OSD USC founded its Community Oral Health Programs in the 1960s. With USC mobile and stationary dental clinics located throughout underserved communities, such as South Los Angeles and downtown Los Angeles’ Skid Row, the OSD USC provides much-needed oral health services to vulnerable groups.

Seeing a need to expand services, the OSD USC and the School of Social Work teamed up in 2012 to help underprivileged children and families find trusted “dental homes” by providing oral health care and assistance in overcoming barriers to getting routine dental care.

That year, a five-year, $18.3-million grant from First 5 LA enabled the schools to start CHAMP, which travels to Head Start and Women, Infants, Children (WIC) centers throughout central Los Angeles. OSD USC clinicians participating in CHAMP screen children through the age of 5 for dental problems, administer preventive fluoride treatments and provide families with oral health education. To help families locate those dental homes where children can receive regular dental care, the CHAMP team provides referrals to the Pediatric Dental Clinic at the OSD USC and multiple community dental clinics that have become partners in this project, as well as follow-up help to ensure that families take advantage of these benefits.

Roseann Mulligan, D.D.S., M.S., CHAMP Principal Investigator, Associate Dean of Community Health Programs and Hospital Affairs, and Chair of the Division of Dental Public Health & Pediatric Dentistry at the OSD USC, says the scope of the oral health need in Los Angeles children is profound.
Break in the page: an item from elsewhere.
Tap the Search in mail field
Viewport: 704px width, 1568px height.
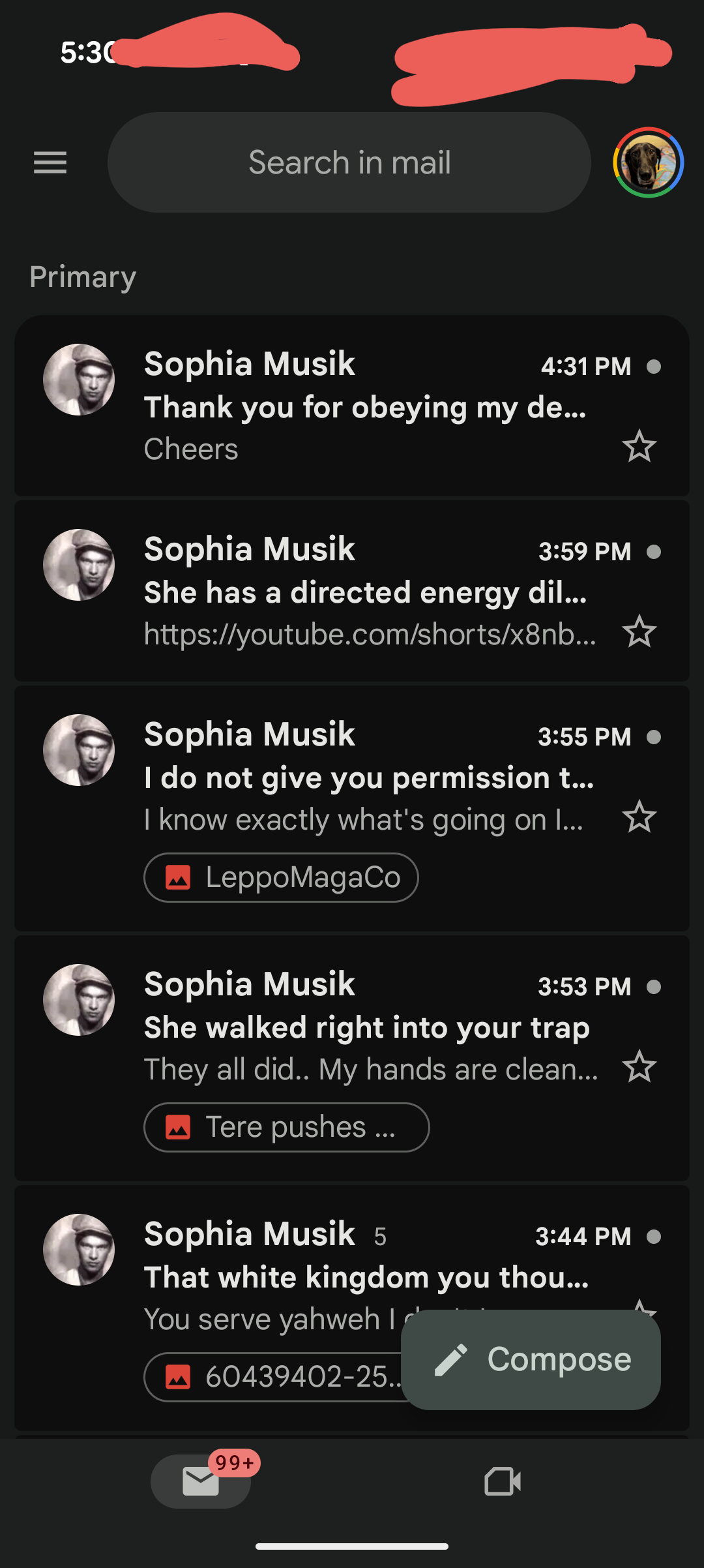click(349, 162)
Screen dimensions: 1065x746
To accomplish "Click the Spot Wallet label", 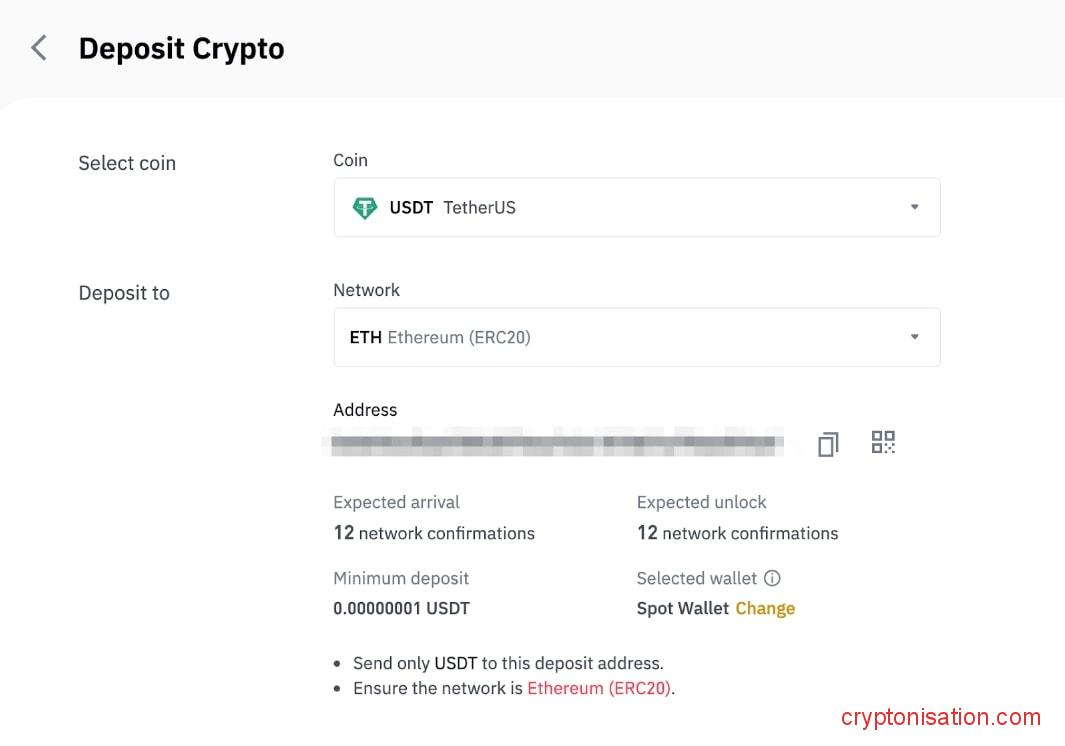I will coord(683,608).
Besides the impact on health and well-being in general, OSD USC research has shown that dental pain and illness in kids can lead to poor academic performance and is a leading cause of school absences.

“Seventy percent of underprivileged children in Los Angeles have active caries [the disease that causes dental decay] or are at risk for it,” Dr. Mulligan says. “There’s a lot of disease that can be prevented by instilling in children good oral health habits and finding them dental homes.”

Dr. Mulligan notes that the social work facets of CHAMP are valuable in facilitating more care for families beyond the initial dental screening.

“It’s not just a matter of saying to a patient, ‘You need this,’” she says. “School of Social Work team members can try to neutralize barriers and help people get the services they need.”

In the CHAMP program, USC School of Social Work M.S.W. students follow up with families, helping them understand and access dental care benefits, as well as making it easier for parents to access other resources for basic needs, ranging from food and clothing to much more serious situations such as domestic violence victim assistance.

Tory Cox, M.S.W., Clinical Assistant Professor and Assistant Director of Field Education at the School of Social Work, has worked with OSD USC in placing interns in the CHAMP program. He notes that the response from the community to having social services offered alongside dental services has been overwhelmingly positive, though the demand is getting to be almost too much for student interns to handle. The Hutto-Patterson Foundation gift will allow for more opportunities to provide care on both fronts, while also giving dental and social work students important hands-on learning.

“There are so many things that prevent people from getting the proper care that they need to get healthy,” Mr. Cox says. “Through dental care, we’re able to provide social services, and by providing those services, dental students begin to recognize the milieu families are living in.”